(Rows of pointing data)
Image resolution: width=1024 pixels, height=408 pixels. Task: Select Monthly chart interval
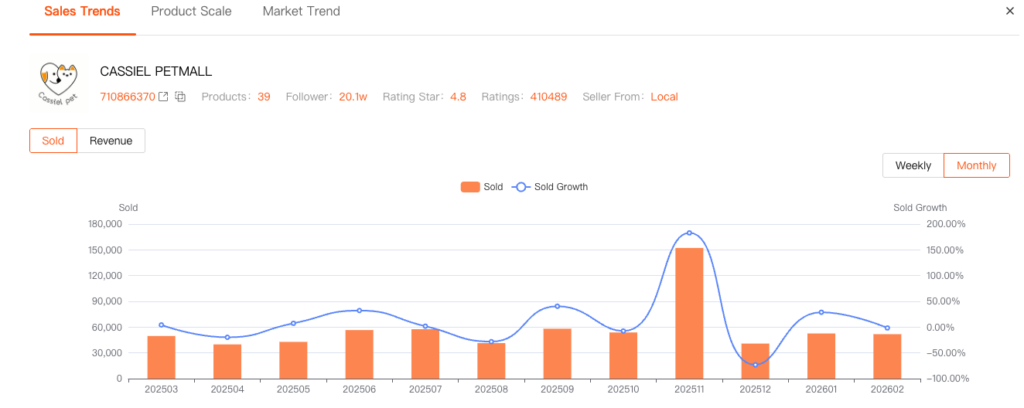976,166
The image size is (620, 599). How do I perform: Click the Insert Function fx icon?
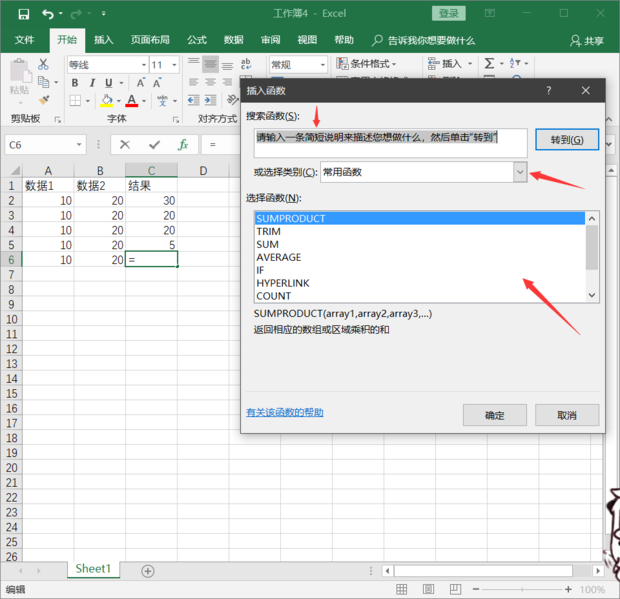point(182,145)
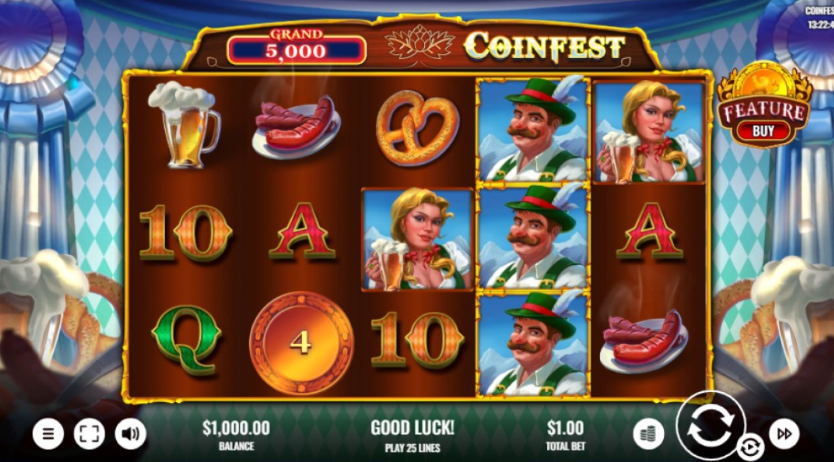Click the Feature Buy badge
Screen dimensions: 834x462
point(764,106)
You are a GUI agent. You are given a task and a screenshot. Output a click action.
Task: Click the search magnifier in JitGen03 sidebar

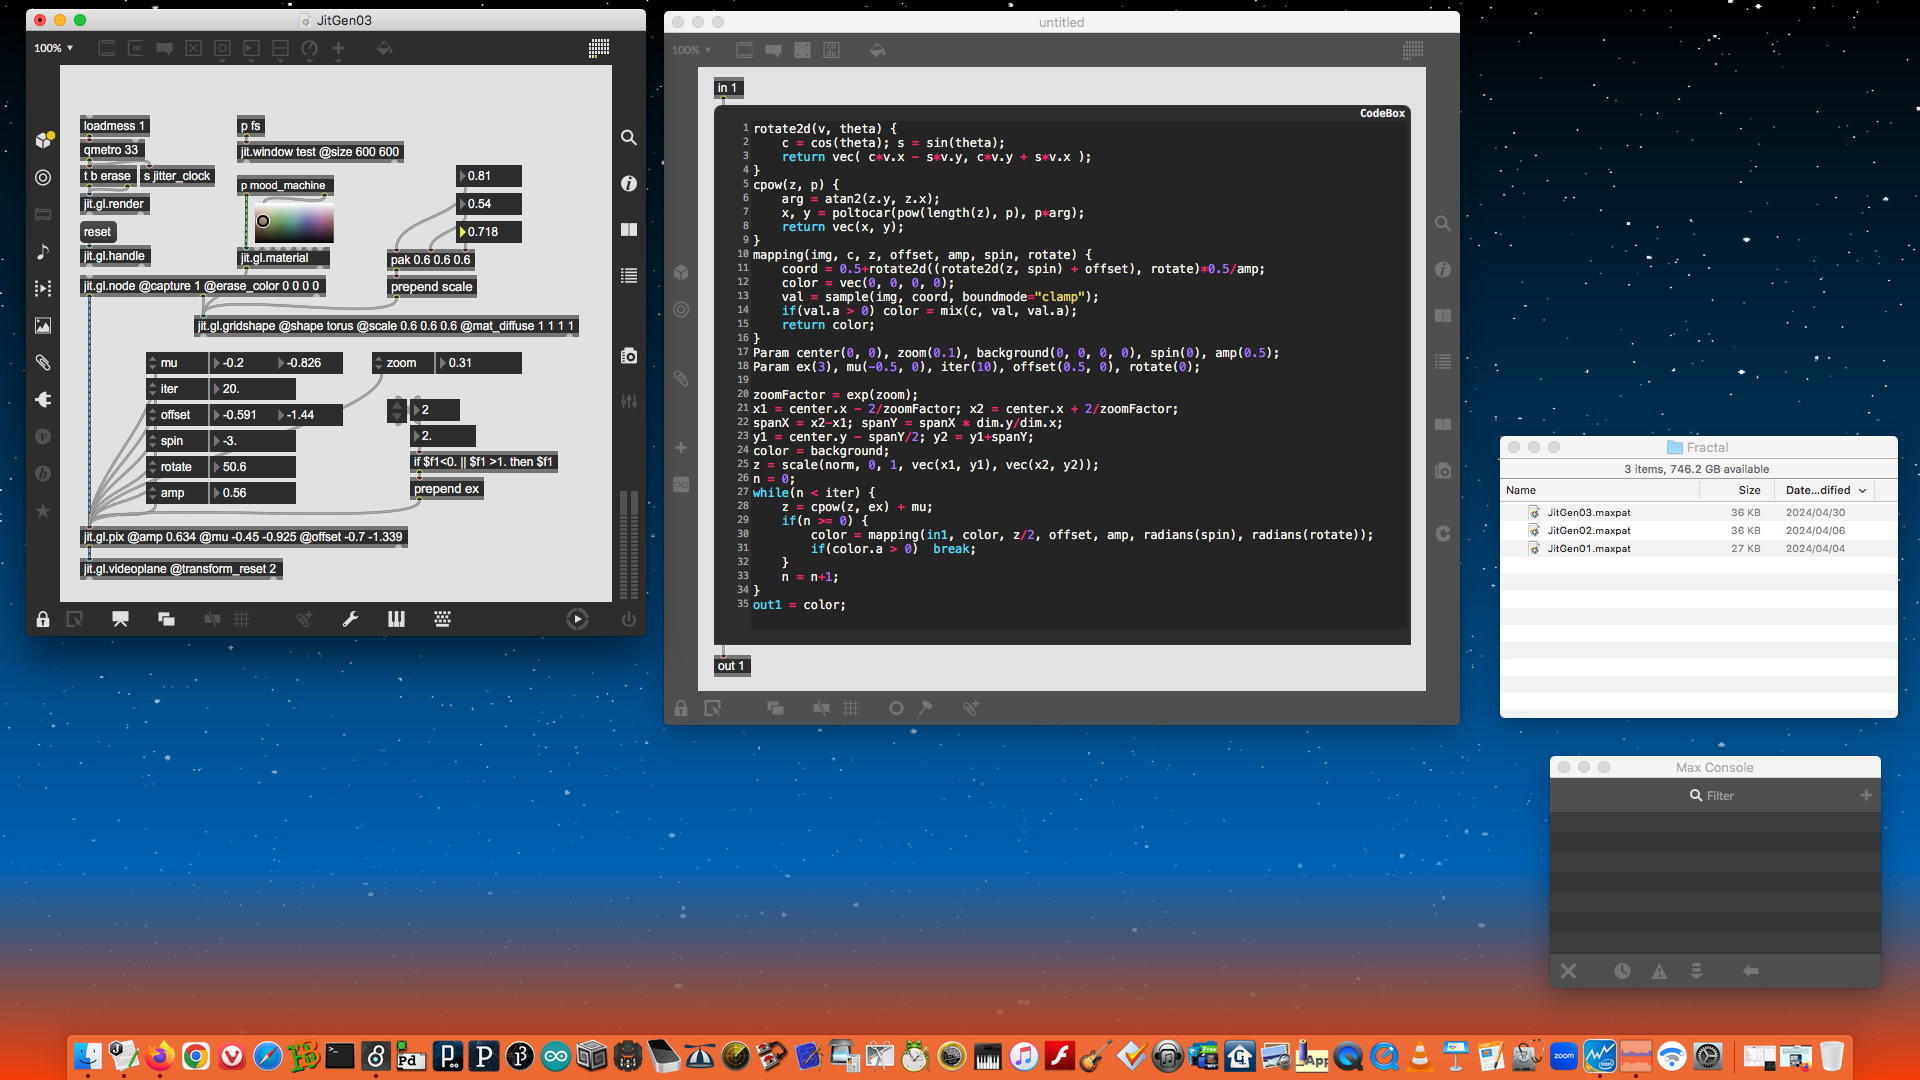(628, 137)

** WRITTEN TASK **
Copy out the lines word for word, starting at the line that contains "You are a GUI" and continuing through the final line. Omit the pictures.

** SOLUTION TO THIS PROBLEM **
You are a GUI agent. You are given a task and a screenshot. Output a click action.
Task: Click the search magnifier in JitGen03 sidebar

(628, 137)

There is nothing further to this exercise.